In 2004, the discovery of activating mutations in the gene encoding for epidermal growth factor receptor (EGFR) opened a new era for Lung adenocarcinoma (LUAD) treatment.
EGFR mutations occur in nearly 50% of Asian and approximately 15% of Caucasian patients with LUAD
[1]. Specifically, exon 19 deletions at codons 746–750 and L858R mutation in exon 21 account for approximately 90% of
EGFR-sensitizing mutations. Several phase 3 clinical trials have consistently shown the superior efficacy of first-generation (e.g., gefitinib, erlotinib, icotinib) and second-generation (e.g., afatinib) EGFR tyrosine kinase inhibitors (TKIs) in comparison with standard first-line platinum-based chemotherapy in patients with LUAD harboring these
EGFR-activating mutations
[2][3][4][5][6]. Despite the robust clinical activity exerted by EGFR TKIs, the majority of patients develop resistance after an average period of 9–15 months. Acquired
EGFR-dependent and
EGFR-independent genetic alterations are known to be associated with resistance to EGFR TKIs. Among them, the secondary “gatekeeper” mutation
EGFR T790M in exon 20 is the dominant resistance mechanism occurring in around 50% of patients treated with first- or second-generation TKIs
[7][8]. Osimertinib is an irreversible third-generation EGFR TKI that is highly selective for both
EGFR-activating mutations and the
EGFR T790 mutation.
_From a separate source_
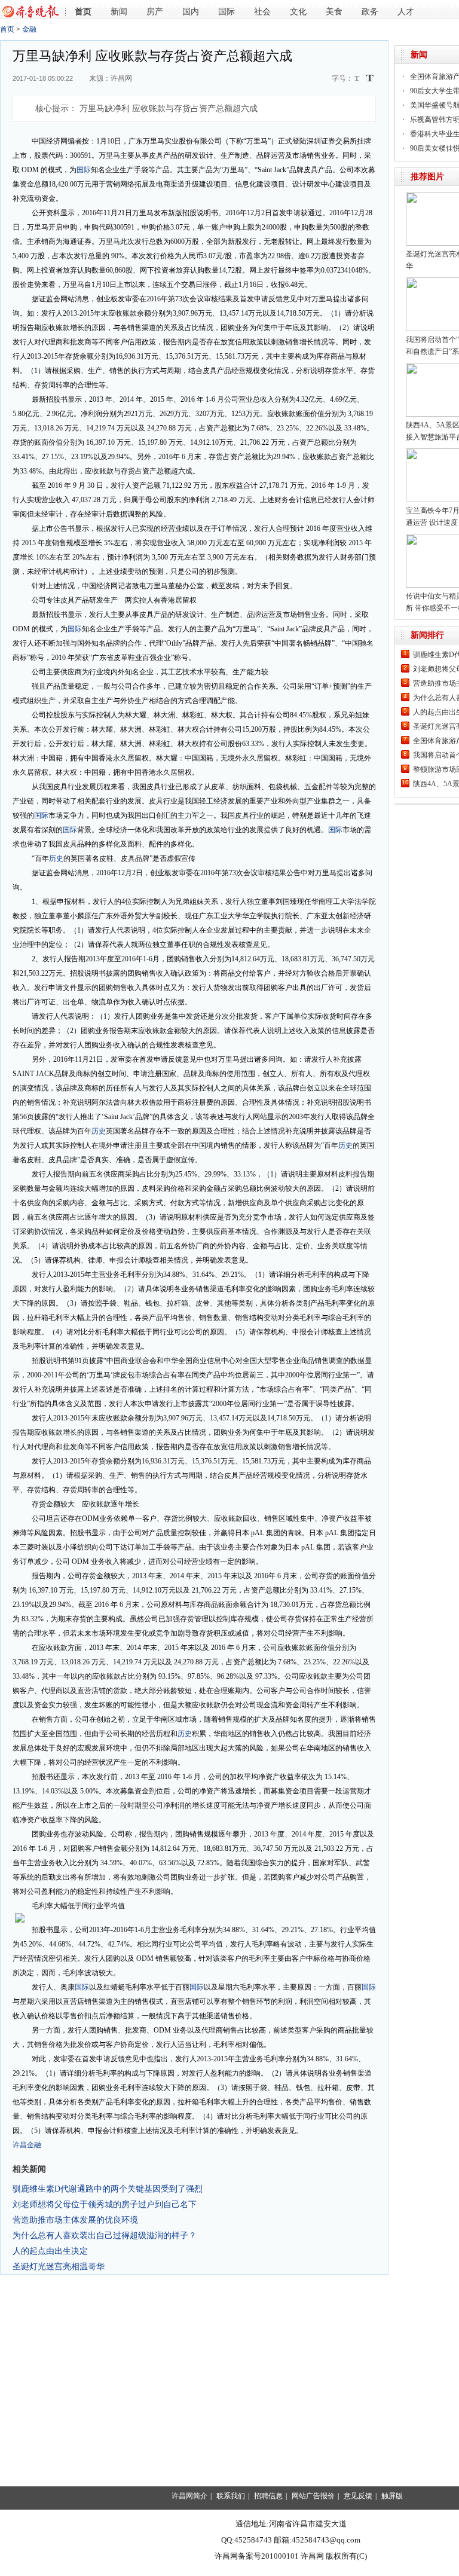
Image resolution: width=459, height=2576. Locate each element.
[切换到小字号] (358, 79)
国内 (190, 11)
In the FLAURA trial, osimertinib resulted in improved survival outcomes compared to first-generation EGFR TKIs, and consequently entered in clinical practice as standard therapy for treatment-naïve patients
[9][10]. Unfortunately, similarly to patients treated with previous-generation EGFR TKIs, patients inevitably develop secondary resistance to osimertinib. In this setting, tertiary acquired mutations such as the
EGFR C797S mutation in exon 20 are reported in only 7% of patients treated with first-line osimertinib
[11][12]. In contrast, multiple co-existing molecular alterations such as
KRAS mutations,
MET amplification, small-cell transformation, and gene fusions have been observed in a considerable percentage of patients
[13][14]. The heterogeneity and coexistence of multiple molecular alterations pose a significant challenge due to the paucity of post-osimertinib pharmacological options and underline the need of new alternative approaches in order to overcome resistance.